● **REQUIRED WORK**: Copy all of the rows below verbatim, keeping every line as it appears.

● **DATASET EXTRACT**:
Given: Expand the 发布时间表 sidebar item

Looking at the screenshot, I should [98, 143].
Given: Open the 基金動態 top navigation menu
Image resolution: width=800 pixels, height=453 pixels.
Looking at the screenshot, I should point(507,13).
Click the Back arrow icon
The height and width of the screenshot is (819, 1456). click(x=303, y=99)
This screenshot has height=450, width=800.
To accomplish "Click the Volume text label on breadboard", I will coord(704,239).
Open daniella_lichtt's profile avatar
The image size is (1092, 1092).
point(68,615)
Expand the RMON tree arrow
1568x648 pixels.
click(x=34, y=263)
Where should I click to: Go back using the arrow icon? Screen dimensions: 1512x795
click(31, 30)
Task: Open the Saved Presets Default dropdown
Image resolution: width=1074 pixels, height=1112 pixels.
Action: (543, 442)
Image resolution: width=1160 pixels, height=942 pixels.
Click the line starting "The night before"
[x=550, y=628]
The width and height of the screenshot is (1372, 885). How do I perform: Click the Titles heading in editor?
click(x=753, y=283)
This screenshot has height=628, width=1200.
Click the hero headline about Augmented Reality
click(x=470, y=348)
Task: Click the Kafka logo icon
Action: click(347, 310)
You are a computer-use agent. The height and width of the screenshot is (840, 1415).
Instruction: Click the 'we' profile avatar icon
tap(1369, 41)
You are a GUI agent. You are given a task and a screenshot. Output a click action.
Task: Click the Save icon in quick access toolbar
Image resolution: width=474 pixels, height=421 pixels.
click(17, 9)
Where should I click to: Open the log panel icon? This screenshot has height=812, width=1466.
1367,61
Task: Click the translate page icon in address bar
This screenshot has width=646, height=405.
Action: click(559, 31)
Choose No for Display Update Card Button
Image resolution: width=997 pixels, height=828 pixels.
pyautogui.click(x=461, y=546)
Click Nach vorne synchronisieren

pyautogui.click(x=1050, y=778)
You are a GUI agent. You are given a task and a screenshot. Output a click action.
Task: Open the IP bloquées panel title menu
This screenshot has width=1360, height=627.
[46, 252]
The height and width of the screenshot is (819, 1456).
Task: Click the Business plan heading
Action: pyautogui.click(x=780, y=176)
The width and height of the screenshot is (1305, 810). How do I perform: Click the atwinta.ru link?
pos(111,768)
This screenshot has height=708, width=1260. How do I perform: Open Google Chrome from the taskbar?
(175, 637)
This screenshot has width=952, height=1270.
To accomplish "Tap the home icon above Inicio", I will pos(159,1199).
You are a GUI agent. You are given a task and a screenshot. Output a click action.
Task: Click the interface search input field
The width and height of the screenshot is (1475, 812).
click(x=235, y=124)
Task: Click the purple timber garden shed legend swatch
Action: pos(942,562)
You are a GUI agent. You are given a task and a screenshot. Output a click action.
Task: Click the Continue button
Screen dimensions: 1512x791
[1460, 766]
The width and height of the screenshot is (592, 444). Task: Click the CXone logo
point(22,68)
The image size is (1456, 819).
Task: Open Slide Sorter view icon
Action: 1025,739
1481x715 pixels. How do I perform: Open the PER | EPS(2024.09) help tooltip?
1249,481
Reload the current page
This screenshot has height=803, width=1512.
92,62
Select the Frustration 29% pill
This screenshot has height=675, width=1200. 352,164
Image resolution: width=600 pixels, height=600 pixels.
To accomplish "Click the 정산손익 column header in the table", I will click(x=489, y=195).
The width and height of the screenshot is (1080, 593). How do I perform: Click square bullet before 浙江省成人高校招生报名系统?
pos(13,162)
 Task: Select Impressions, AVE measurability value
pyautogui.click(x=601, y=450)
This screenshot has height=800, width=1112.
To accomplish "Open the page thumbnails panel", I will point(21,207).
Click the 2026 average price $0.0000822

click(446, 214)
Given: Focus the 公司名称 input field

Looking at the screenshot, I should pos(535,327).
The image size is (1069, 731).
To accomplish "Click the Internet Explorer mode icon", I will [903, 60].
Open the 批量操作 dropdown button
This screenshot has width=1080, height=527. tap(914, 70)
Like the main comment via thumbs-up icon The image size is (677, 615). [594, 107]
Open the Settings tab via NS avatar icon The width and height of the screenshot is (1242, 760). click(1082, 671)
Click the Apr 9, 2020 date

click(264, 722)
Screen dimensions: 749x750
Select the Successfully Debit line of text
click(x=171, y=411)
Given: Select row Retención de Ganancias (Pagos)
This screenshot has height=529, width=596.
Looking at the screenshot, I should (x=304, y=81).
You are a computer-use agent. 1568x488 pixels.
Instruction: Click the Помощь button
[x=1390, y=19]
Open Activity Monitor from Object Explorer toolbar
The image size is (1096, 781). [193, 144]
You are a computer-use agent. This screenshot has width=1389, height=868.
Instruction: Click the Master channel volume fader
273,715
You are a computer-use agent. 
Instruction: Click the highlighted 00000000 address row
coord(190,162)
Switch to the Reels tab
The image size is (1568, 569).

● **WRITTEN SOLUTION**:
Given: Expand the 发布时间表 sidebar item

Looking at the screenshot, I should [98, 143].
Given: Open the 基金動態 top navigation menu
Image resolution: width=800 pixels, height=453 pixels.
Looking at the screenshot, I should point(507,13).
Click the Back arrow icon
The height and width of the screenshot is (819, 1456). click(x=303, y=99)
This screenshot has height=450, width=800.
To accomplish "Click the Volume text label on breadboard", I will coord(704,239).
Open daniella_lichtt's profile avatar
The image size is (1092, 1092).
point(68,615)
Expand the RMON tree arrow
1568x648 pixels.
click(x=34, y=263)
Where should I click to: Go back using the arrow icon? Screen dimensions: 1512x795
click(31, 30)
Task: Open the Saved Presets Default dropdown
Image resolution: width=1074 pixels, height=1112 pixels.
Action: (543, 442)
Image resolution: width=1160 pixels, height=942 pixels.
Click the line starting "The night before"
[x=550, y=628]
The width and height of the screenshot is (1372, 885). How do I perform: Click the Titles heading in editor?
click(x=753, y=283)
This screenshot has height=628, width=1200.
Click the hero headline about Augmented Reality
click(x=470, y=348)
Task: Click the Kafka logo icon
Action: click(347, 310)
You are a computer-use agent. The height and width of the screenshot is (840, 1415).
Instruction: Click the 'we' profile avatar icon
tap(1369, 41)
You are a GUI agent. You are given a task and a screenshot. Output a click action.
Task: Click the Save icon in quick access toolbar
Image resolution: width=474 pixels, height=421 pixels.
click(17, 9)
Where should I click to: Open the log panel icon? This screenshot has height=812, width=1466.
1367,61
Task: Click the translate page icon in address bar
This screenshot has width=646, height=405.
Action: click(559, 31)
Choose No for Display Update Card Button
Image resolution: width=997 pixels, height=828 pixels.
pyautogui.click(x=461, y=546)
Click Nach vorne synchronisieren

pyautogui.click(x=1050, y=778)
You are a GUI agent. You are given a task and a screenshot. Output a click action.
Task: Open the IP bloquées panel title menu
This screenshot has width=1360, height=627.
[46, 252]
The height and width of the screenshot is (819, 1456).
Task: Click the Business plan heading
Action: pyautogui.click(x=780, y=176)
The width and height of the screenshot is (1305, 810). How do I perform: Click the atwinta.ru link?
pos(111,768)
This screenshot has height=708, width=1260. How do I perform: Open Google Chrome from the taskbar?
(175, 637)
This screenshot has width=952, height=1270.
To accomplish "Tap the home icon above Inicio", I will pos(159,1199).
You are a GUI agent. You are given a task and a screenshot. Output a click action.
Task: Click the interface search input field
The width and height of the screenshot is (1475, 812).
click(x=235, y=124)
Task: Click the purple timber garden shed legend swatch
Action: pos(942,562)
You are a GUI agent. You are given a task and a screenshot. Output a click action.
Task: Click the Continue button
Screen dimensions: 1512x791
[1460, 766]
The width and height of the screenshot is (592, 444). Task: Click the CXone logo
point(22,68)
The image size is (1456, 819).
Task: Open Slide Sorter view icon
Action: 1025,739
1481x715 pixels. How do I perform: Open the PER | EPS(2024.09) help tooltip?
1249,481
Reload the current page
This screenshot has height=803, width=1512.
92,62
Select the Frustration 29% pill
This screenshot has height=675, width=1200. 352,164
Image resolution: width=600 pixels, height=600 pixels.
To accomplish "Click the 정산손익 column header in the table", I will click(x=489, y=195).
The width and height of the screenshot is (1080, 593). How do I perform: Click square bullet before 浙江省成人高校招生报名系统?
pos(13,162)
 Task: Select Impressions, AVE measurability value
pyautogui.click(x=601, y=450)
This screenshot has height=800, width=1112.
To accomplish "Open the page thumbnails panel", I will point(21,207).
Click the 2026 average price $0.0000822

click(446, 214)
Given: Focus the 公司名称 input field

Looking at the screenshot, I should pos(535,327).
The image size is (1069, 731).
To accomplish "Click the Internet Explorer mode icon", I will [903, 60].
Open the 批量操作 dropdown button
This screenshot has width=1080, height=527. tap(914, 70)
Like the main comment via thumbs-up icon The image size is (677, 615). [594, 107]
Open the Settings tab via NS avatar icon The width and height of the screenshot is (1242, 760). click(1082, 671)
Click the Apr 9, 2020 date

click(264, 722)
Screen dimensions: 749x750
Select the Successfully Debit line of text
click(x=171, y=411)
Given: Select row Retención de Ganancias (Pagos)
This screenshot has height=529, width=596.
Looking at the screenshot, I should (x=304, y=81).
You are a computer-use agent. 1568x488 pixels.
Instruction: Click the Помощь button
[x=1390, y=19]
Open Activity Monitor from Object Explorer toolbar
The image size is (1096, 781). [193, 144]
You are a computer-use agent. This screenshot has width=1389, height=868.
Instruction: Click the Master channel volume fader
273,715
You are a computer-use agent. 
Instruction: Click the highlighted 00000000 address row
coord(190,162)
Switch to the Reels tab
The image size is (1568, 569).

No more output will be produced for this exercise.